JerseyDiamond
Don’t worry, Jersey. You won’t. Gender is what people appear to be. Sex is what they got in they drawers. (Figuratively speaking.)
Sorry to be a bitch, but this is one of my major pet peeves. Gender is a social construct. Sex is biology. Some people change their gender by changing the way they live. Some people feel the need to go further. Advocacy groups in different times and places like to have new terms and what have you, and there are few cases in general conversation where gender and sex aren’t interchangeable terms, but it’s important to remember the terms mean different things. (Obviously, if the sexes weren’t different, surgery alone would be enough to make the change.)
A person who makes an unusual choice about the gender they choose, their political concerns are the same as someone one has gone all the way. However, their medical and legal situations differ. (Lazz’s link shows the minefield of legal issues for transsexual. It’s also crucial that a transsexual’s doctor and pharmacist know the truth. Even if the surgery was years and years ago in another town.)
For the questioners and all the women here, natal and otherwise: Being a woman means different things in different contexts.

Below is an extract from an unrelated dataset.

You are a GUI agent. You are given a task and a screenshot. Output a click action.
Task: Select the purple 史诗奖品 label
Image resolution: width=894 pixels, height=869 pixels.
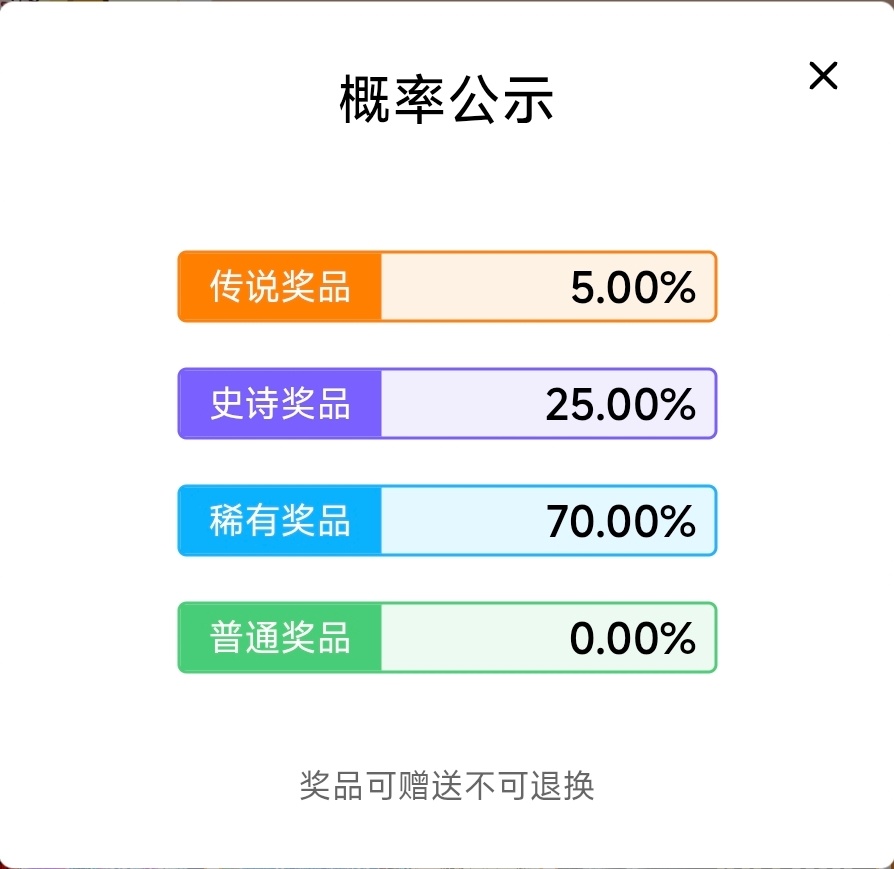tap(280, 404)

If you certain health problems, the symptoms used for diagnosis and the recommended treatment are different for men and women. But, you know, that’s medical care. None of us wears an ugly paper gown in regular life. People who identify as female, for whatever reason, are welcome in the women’s room.
Now I’ll refrain from making a catty remark about the big O rate in mtf transsexuals matching that of “natal” women!
As far as honesty up-front: sometimes people repress their feelings for years and year, get married, have children, a white picket fence… and then realize they can’t go on that way. This doesn’t mean the weren’t totally honest on the first date.
KellyM
Your raise 'em, they’re yours.
However, I have concerns about the idea of science proving this or that about sexuality and people’s attitudes. Why? I just put no stock in what people say. If you can’t put on it on a slide, it isn’t science. Anytime conclusions are based on reporting, I can’t give them much credibility. History is full of people who chose to live as a member of the opposite sex, and full of people who were happy with their sex, but not all that gung-ho about the gender roles of their times. It’s a big world. Some people like carrots and other people can’t abide them. Maybe there’s a complex biological reason for that… maybe it’s a combination of biological traits being expressed and personality.
And one more bitchy note. There’s a group on a message board I read who are quick to jump on anyone. Always on the defense. And here’s this long thread where people’s most deeply held beliefs are being questioned and yet the responses are all civil. Does that say something about the transsexual, transgender, bifriendly brain being more level-headed?